By Charles Ashby (February 8th, 2019)
DENVER — Local governments would be able to assess their own taxes on tobacco products without losing what revenues they already receive from the state under a bill working its way through the Colorado Legislature.
Under current law, local governments that assess their own fees, licenses or taxes on the sale of any tobacco product forgo their portion of cigarette tax revenues collected by the state, 27 percent of which are distributed to municipalities and counties based on sales in their jurisdictions.
House Bill 1033, which cleared the Colorado House and now awaits debate in the Senate, would change that.
But the two sponsors of the bill didn’t introduce it so local government can find a new revenue source. They introduced it to allow counties and statutory cities to ban the sale of e-cigarettes to minors, as home-rule municipalities are already allowed to do.
Local governments that want to keep minors from the so-called practice of vaping would jeopardize their tobacco tax revenues, so it’s become a disincentive to ban the practice, said Lakewood Democratic Reps. Kerry Tipper and Chris Kennedy, who jointly introduced the bill.

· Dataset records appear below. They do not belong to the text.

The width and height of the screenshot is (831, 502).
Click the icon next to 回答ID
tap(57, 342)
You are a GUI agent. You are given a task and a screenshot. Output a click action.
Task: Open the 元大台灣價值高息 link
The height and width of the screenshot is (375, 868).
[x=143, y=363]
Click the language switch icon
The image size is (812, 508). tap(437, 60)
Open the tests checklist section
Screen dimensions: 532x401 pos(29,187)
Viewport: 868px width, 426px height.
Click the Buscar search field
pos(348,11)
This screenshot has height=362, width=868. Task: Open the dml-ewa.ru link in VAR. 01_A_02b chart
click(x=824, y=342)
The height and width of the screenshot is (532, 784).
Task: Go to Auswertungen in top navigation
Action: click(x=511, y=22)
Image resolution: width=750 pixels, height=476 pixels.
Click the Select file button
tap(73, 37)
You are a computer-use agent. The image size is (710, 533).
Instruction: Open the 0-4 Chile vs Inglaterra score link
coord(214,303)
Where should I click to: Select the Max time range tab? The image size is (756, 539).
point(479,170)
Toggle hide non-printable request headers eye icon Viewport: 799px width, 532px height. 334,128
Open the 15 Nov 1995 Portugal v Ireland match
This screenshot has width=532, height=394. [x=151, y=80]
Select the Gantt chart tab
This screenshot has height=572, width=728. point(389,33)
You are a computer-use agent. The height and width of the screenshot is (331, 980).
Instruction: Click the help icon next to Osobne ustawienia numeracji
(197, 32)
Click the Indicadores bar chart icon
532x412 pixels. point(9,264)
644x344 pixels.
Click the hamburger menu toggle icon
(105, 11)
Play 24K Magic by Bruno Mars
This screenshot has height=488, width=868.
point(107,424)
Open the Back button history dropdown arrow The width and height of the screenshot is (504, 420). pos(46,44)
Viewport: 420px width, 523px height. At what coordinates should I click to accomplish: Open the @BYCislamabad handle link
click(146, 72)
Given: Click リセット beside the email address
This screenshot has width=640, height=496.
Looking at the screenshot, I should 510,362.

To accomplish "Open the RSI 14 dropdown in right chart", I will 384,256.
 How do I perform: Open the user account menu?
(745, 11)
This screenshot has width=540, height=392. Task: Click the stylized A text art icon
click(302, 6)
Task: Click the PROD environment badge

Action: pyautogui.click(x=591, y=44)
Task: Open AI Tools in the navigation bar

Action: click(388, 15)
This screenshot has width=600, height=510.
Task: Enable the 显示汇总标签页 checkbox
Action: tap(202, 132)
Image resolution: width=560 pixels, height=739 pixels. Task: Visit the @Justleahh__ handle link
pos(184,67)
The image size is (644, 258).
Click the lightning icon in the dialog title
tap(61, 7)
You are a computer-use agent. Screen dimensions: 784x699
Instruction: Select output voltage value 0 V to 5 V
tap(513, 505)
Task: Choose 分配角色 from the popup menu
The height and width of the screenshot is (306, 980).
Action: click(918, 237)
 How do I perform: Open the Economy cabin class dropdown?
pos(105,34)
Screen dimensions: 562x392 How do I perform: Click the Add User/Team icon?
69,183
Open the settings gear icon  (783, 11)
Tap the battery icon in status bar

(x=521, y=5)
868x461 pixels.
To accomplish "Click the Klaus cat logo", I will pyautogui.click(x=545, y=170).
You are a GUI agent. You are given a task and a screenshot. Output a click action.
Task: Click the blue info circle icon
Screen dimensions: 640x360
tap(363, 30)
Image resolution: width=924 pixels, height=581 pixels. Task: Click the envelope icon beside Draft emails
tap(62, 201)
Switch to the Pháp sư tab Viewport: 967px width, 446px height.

“We’re trying to give parity amongst all local governments,” Tipper said. “For example, we had a young lady, I think she was 16 or 17 years old, who testified from Eagle County that her friends and many of the kids she knows in school as young as 11 get access to these e-cigarettes. It’s unbelievable.”
That measure isn’t the only one related to nicotine that the Legislature is considering. House Bill 1076, which has not yet been heard in committee, would add electronic smoking devices that contain nicotine to the Colorado Clean Indoor Act, which banned smoking in most public places.